Cette première version  du rapport est riche et aborde les différents effets de la dynamique de développement des biocarburants sur la sécurité alimentaire. Elle permet de dresser un panorama général des différentes pratiques en matière de politique de développement des biocarburants et vise à en comprendre les limites du point de vue de la sécurité alimentaire, mais aussi social, environnemental et économique.

Le Comité de la sécurité alimentaire (CSA) a chargé le HLPE de « faire une étude documentaire comparative, fondée sur des données scientifiques, en prenant en considération les travaux issus de la FAO et du partenariat mondial sur les bioénergies (GBEP), des répercussions positives et négatives des agrocarburants sur la sécurité alimentaire ». Le rapport gagnerait à rendre davantage état des débats existants en complétant notamment les références à la littérature existante. En effet, ce rapport vise à éclairer les décideurs politiques regroupés au sein du CSA, il est nécessaire qu'il rende compte objectivement de l'état des débats et de la controverse.

La version V0 du rapport s'intéresse essentiellement aux aspects « macros » dans les différents domaines abordés (effet sur les prix, effet sur le foncier) qui ne permettent pas de conclure de l'ensemble des impacts sur la sécurité alimentaire au niveau local et international.

Le rapport invite à une meilleure prise en compte des questions de sécurité alimentaire dans la mise en place des politiques et des projets en faveur  du développement des biocarburants et insiste sur les risques que peuvent faire peser les biocarburants de première génération sur les marchés agricoles. Ce diagnostic général, devrait être complété par une analyse des expériences de développement des biocarburants s'inscrivant dans une démarche de développement rural au bénéfice des populations locales et d'analyser également les effets sur l'emploi, le revenu agricole et l'accès à l'énergie qui sont des aspects clés pour la sécurité alimentaire.
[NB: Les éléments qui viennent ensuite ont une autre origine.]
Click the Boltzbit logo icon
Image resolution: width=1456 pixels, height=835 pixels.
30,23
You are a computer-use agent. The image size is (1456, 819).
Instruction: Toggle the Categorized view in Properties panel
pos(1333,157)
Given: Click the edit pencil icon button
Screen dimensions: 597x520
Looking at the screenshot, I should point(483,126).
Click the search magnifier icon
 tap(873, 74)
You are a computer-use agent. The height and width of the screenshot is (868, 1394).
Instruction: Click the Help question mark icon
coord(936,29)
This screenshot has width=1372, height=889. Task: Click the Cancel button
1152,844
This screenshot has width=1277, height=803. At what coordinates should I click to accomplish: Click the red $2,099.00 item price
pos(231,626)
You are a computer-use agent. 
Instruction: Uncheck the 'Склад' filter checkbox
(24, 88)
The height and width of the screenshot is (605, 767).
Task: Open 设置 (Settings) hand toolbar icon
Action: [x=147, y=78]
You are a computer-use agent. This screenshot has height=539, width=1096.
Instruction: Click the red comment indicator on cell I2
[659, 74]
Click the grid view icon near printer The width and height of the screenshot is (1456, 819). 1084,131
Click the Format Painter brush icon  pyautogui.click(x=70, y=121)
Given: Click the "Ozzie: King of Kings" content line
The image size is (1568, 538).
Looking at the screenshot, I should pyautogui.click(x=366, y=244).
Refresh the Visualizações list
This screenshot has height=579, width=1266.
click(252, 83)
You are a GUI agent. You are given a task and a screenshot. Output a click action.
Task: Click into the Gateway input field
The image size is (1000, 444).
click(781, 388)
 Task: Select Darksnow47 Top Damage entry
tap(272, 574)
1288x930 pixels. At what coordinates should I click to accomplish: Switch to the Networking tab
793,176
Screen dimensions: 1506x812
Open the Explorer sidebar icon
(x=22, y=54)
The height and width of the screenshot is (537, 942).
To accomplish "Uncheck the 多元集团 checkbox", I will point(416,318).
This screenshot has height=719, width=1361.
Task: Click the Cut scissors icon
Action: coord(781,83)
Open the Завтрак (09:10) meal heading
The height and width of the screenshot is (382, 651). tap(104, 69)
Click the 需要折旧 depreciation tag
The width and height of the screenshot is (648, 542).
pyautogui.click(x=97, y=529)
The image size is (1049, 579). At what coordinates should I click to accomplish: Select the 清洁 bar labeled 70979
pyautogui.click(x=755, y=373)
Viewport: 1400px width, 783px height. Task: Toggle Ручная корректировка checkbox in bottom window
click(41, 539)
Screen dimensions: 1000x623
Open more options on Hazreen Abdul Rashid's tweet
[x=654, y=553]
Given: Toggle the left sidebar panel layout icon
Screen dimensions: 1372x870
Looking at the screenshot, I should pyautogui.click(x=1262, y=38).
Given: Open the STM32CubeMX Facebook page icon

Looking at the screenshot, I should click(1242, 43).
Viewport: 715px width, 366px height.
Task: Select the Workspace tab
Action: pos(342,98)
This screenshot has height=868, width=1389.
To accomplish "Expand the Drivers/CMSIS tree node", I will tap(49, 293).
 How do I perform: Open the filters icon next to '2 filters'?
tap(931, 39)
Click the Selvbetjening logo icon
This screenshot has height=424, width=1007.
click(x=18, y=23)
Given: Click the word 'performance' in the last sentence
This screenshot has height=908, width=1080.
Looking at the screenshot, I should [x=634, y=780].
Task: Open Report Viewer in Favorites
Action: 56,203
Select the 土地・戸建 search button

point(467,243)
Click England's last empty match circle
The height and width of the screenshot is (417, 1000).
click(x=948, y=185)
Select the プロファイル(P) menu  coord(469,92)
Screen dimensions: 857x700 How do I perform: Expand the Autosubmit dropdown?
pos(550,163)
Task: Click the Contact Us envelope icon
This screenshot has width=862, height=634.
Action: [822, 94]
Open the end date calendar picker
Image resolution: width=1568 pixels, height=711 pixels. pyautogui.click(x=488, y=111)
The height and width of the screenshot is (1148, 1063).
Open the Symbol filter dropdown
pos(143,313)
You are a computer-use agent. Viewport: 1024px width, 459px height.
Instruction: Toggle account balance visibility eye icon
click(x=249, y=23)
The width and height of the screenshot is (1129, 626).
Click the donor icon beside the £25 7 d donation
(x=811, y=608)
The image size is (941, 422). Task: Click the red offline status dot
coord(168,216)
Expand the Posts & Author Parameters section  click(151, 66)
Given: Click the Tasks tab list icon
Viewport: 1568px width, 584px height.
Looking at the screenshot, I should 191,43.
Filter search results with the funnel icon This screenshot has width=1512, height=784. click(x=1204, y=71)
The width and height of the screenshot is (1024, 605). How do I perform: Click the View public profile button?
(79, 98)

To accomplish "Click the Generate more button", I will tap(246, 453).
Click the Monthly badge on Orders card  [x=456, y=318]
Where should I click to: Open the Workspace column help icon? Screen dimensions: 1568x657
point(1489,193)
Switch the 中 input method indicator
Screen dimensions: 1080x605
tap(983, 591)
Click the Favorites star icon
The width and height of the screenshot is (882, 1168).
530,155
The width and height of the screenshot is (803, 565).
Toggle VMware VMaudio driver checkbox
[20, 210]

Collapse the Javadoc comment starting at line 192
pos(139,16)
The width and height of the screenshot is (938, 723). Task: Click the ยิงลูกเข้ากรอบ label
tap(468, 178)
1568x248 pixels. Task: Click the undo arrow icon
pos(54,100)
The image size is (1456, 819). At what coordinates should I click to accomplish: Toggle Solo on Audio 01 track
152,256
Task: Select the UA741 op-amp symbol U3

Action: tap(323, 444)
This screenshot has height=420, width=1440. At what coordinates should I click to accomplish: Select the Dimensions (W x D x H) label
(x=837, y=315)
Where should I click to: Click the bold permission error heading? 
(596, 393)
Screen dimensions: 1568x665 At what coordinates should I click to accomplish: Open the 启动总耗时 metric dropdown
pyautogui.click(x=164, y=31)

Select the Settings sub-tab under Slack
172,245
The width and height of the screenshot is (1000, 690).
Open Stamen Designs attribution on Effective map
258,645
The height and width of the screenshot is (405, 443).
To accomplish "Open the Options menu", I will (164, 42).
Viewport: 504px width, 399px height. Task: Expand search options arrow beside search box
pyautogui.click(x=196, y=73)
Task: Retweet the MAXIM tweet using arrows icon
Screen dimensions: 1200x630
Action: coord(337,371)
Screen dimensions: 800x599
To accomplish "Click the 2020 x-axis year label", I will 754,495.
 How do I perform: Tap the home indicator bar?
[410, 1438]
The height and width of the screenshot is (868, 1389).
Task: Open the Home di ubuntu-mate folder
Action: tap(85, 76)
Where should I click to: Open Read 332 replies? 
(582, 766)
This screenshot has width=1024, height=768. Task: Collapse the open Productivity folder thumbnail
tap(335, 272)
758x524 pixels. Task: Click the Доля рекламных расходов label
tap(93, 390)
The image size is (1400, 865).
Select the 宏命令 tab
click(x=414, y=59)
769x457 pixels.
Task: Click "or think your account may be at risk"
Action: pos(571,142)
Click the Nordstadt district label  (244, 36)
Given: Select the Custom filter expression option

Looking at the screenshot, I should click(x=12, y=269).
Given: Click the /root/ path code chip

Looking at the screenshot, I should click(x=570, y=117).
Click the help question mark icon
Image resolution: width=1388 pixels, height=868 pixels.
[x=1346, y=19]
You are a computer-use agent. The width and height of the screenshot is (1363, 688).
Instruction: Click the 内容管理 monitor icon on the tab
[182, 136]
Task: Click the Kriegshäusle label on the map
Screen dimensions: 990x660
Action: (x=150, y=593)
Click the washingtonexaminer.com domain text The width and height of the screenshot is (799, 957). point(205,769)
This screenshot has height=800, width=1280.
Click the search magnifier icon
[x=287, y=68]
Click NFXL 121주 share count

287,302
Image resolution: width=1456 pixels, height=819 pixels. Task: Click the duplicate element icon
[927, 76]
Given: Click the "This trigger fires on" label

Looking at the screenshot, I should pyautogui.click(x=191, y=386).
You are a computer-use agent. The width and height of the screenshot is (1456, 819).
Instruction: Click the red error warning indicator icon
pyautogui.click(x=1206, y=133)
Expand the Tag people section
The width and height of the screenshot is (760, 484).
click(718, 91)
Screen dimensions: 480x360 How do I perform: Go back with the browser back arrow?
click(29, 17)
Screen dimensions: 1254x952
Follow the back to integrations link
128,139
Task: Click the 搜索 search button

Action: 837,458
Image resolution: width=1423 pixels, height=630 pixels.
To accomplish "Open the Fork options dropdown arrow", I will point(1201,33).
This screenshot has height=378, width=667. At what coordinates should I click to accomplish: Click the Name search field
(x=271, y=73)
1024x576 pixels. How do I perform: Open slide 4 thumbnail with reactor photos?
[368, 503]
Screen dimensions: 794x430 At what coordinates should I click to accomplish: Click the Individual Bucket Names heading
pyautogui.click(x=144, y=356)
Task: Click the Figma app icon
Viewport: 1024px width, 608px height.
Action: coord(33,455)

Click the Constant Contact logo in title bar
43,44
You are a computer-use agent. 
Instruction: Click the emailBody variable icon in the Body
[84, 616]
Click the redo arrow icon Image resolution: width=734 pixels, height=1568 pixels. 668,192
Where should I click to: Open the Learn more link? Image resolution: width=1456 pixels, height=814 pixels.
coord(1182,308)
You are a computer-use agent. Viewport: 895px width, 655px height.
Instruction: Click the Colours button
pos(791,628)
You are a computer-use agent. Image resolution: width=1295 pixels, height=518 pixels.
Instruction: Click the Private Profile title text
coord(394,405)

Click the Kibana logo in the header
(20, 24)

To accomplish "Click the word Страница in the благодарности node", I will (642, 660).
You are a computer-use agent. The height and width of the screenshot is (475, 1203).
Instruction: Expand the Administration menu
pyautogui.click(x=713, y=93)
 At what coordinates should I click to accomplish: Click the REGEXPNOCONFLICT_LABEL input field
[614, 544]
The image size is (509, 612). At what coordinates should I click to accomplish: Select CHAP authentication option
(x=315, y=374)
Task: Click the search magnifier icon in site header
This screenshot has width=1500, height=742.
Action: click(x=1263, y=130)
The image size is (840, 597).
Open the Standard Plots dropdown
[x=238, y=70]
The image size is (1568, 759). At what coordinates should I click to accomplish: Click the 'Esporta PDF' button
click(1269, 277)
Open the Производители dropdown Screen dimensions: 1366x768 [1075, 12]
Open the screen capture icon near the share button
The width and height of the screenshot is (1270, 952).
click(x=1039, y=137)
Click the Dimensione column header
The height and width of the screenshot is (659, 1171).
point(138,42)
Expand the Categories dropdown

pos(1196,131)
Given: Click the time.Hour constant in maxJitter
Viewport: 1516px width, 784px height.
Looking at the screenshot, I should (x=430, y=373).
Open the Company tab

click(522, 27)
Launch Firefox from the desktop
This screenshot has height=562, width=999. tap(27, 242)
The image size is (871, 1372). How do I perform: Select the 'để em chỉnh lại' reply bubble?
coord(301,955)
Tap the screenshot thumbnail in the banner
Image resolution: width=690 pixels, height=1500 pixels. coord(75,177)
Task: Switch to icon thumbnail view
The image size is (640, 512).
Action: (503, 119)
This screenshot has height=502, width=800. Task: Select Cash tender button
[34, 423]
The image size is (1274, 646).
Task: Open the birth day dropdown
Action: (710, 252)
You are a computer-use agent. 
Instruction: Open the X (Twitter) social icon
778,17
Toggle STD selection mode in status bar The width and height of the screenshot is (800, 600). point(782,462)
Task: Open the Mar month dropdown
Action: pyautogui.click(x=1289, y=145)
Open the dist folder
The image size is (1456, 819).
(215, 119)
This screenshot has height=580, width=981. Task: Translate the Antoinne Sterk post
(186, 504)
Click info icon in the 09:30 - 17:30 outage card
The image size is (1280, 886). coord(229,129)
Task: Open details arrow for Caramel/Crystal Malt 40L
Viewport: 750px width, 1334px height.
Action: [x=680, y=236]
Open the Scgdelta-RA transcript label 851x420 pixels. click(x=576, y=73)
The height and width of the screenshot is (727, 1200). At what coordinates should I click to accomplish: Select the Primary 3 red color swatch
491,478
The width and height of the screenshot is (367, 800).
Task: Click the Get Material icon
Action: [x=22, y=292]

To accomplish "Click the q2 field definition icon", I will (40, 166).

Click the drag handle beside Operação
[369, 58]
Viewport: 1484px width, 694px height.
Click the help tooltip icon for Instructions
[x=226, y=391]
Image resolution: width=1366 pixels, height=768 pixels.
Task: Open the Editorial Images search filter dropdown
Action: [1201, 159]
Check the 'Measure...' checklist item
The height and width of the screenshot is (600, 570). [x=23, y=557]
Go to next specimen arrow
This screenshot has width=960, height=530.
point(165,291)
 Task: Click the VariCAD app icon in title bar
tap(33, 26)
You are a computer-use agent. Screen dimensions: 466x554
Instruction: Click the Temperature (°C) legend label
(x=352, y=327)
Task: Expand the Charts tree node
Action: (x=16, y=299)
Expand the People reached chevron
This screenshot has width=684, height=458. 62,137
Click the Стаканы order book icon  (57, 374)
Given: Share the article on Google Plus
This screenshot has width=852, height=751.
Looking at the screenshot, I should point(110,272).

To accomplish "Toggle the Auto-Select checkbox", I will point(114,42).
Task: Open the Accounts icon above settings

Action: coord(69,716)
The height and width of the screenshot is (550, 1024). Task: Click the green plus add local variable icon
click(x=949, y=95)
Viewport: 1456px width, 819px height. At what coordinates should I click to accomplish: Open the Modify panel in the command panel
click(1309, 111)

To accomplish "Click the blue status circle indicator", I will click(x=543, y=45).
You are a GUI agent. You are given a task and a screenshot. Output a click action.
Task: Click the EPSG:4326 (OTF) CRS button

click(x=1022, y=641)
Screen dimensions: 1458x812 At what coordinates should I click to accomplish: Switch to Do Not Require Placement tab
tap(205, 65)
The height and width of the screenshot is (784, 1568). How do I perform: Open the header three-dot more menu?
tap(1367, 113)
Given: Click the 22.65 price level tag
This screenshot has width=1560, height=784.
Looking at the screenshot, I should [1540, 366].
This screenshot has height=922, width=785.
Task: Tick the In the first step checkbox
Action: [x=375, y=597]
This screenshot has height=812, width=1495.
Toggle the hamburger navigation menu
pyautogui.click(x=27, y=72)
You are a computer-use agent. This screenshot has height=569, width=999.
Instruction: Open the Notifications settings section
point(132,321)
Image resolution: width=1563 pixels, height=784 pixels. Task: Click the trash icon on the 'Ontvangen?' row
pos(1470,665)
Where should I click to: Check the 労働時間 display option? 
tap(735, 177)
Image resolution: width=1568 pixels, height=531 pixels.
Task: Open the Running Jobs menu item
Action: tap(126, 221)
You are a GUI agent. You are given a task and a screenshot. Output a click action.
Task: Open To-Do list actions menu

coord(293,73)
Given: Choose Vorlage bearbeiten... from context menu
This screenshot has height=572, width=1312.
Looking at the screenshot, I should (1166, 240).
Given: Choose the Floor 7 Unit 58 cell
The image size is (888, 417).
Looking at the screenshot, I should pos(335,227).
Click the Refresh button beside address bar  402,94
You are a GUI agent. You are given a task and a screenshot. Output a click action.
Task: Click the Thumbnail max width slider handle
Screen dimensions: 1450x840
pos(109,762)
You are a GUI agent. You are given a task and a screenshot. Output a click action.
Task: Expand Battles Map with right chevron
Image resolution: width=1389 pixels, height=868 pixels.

Concernant l'organisation du contenu, il serait intéressant de mettre en avant les principaux points de conclusions ou d'attention à la fin de chaque chapitre, sous forme d'un encadré conclusion afin d'en faciliter la lecture. Le rapport se termine par un chapitre thématique, il serait opportun d'ajouter une dernière partie perspective, recommandation ou conclusion.

 

  1. Remarques sur le contenu

 

  1. Chapitre 1 : Biofuels policies

Cette partie est importante car elle permet de dresser un panorama mondial des différentes motivations et stratégies adoptées par les gouvernements sur les biocarburants. Il serait intéressant ici de développer davantage les différents types d'outils mis en place dans les pays pour soutenir ou encadrer les filières biocarburants, et d'analyser leurs effets sur la dynamique des filières, les prix et la pression sur le foncier.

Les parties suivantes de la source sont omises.